Task list
(1) In the comments on the independent counsel report, who is named as Chairman of the Senate Judiciary Committee?
(2) Transcribe the part of the comments on the independent counsel report that begins at the words "This is pretty" and stops after "Rick Ballard said...".
(3) Pick up the comment thread on the independent counsel report after its last line and continue it.

This definitely has nothing directly to do with Cisneros. I've read through the material, in particular the ruling that releases all of the report except section V. It makes clear that Section V deals with Barret's investigation following the conclusion of the Cisneros bits. It also makes clear that there is information in there that is not otherwise available to the public and that the interested parties have "explicity and implicity" requested that the material not be released.

The power the court uses to deny the release of Section V is based upon previous rulings wrt other independent council reports; ie. from the two other independent council cases they cite there have been developed a list of "criteria" (questions to be asked) which should be used to govern the release of the information in this sort of report.

I find the notion of "implicit" requests not to release fascinating. Apparently some "commenters" felt they could not not come right out and "explicitly" request that the report, or Section V, be withheld.

It seems, from the sketchy info available, that there are some folks who would not like what is in Section V to become public knowledge. I'm not sure that, in and of itself, is enormously meaningful. If whoever it mentions for whatever reasons wasn't charged with a crime I can see them not wanting the matter entered into public knowledge. I mean, after all, the appearence of impropriety and such.

This is pretty fascinating stuff. The infighting over an investigation that began over a charge long since resolved and pardoned tells us something. What it tells us isn't clear.

Rick, I didn't spot anything obvious telling us who the nine congresscritters who receive the full report will be (I just scanned the stuff and it didn't jump out at me). Is that the members of the Judiciary Committee or some subcommittee? (I'm too lazy to look up how many critters sit on the Judiciary committee.)

Anonymous said...

Very good piece, Rick..C

Rick Ballard said...


The order names by position rather than by an individuals name, the positions and the names of the current officeholders are:

Senate Majority Leader – Bill Frist
Senate Minority Leader - Harry Reid
Speaker – Dennis Hastert
House Majority Leader – Roy Blunt (until Tom comes bac)
House Minority Leader – Nancy Pelosi
Chairman Senate Judiciary – Arlen Specter
Ranking Member Senate Judiciary - Patrick Leahy
Chairman House Judiciary – James Sensenbrenner
Ranking Member House Judiciary – John Conyers

I interpret "to such of their members and staff as they deem necessary" to mean any member of the House or Senate or any of the House or Senate staff.

Material shown

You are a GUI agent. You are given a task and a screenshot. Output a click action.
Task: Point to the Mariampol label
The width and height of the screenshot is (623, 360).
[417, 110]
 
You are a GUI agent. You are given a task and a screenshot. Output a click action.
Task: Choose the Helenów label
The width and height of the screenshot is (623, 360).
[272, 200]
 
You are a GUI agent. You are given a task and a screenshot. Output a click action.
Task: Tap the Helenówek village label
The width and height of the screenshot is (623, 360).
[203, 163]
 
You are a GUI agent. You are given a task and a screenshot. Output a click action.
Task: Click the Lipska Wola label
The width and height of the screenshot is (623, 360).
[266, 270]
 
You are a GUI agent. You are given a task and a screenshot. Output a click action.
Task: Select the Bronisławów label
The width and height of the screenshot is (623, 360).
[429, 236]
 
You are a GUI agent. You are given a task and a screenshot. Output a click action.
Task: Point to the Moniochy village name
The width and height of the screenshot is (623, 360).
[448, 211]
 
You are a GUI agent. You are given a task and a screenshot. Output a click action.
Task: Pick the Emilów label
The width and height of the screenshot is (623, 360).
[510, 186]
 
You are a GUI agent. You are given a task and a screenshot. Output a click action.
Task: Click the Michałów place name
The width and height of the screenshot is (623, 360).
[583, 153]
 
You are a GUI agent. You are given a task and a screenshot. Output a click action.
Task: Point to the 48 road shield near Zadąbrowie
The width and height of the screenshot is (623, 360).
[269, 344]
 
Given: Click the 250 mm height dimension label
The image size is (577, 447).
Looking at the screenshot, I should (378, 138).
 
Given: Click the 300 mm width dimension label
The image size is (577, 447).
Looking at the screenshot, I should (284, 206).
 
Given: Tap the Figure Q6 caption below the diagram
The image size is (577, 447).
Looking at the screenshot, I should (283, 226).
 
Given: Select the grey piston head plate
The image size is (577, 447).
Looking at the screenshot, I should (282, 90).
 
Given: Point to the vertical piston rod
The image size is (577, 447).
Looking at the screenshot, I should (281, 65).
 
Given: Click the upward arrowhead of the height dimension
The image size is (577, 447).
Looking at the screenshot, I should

Answer list
(1) Arlen Specter

(2)
This is pretty fascinating stuff. The infighting over an investigation that began over a charge long since resolved and pardoned tells us something. What it tells us isn't clear.

Rick, I didn't spot anything obvious telling us who the nine congresscritters who receive the full report will be (I just scanned the stuff and it didn't jump out at me). Is that the members of the Judiciary Committee or some subcommittee? (I'm too lazy to look up how many critters sit on the Judiciary committee.)

Anonymous said...

Very good piece, Rick..C

Rick Ballard said...

(3)
"deem necessary" is a hole big enough to accept a freight train.

Reading the WaPo coverage of this and contrasting it with their coverage of Fitzgerald's Mr. Hamon Rye indictment makes me believe that the editorial staff at the WaPo could never be convicted of committing journalism. Toss in the blatant premature burial attempt by the Democratic membership on the Committee on Government Reform (snicker) and I think that the Encyclopedia Britannica has a fine example to use when defining hypocrisy.

Knucklehead said...

Thanks for the info, Rick.

There's nothing to worry about re: this attempt to hide information from the American people. No doubt NPR is all over this and the Natty Chatterers will never allow this outrage.

terrye said...


Where is Libby when you need him?

Isn't it amazing that secret intelligence reports from the CIA gets leaked, but this is not out there yet?

vnjagvet said...

Deep Throat told W and B to "follow the money".

If you want to know how sensitive this information is, I say, "follow the [lawyer's] fees".

What firms are fighting to keep this out of the public eye? Who do they represent? This will tell you a lot.

vnjagvet said...


Great article. And thanks for taking the time and effort to get it in the American Thinker as well.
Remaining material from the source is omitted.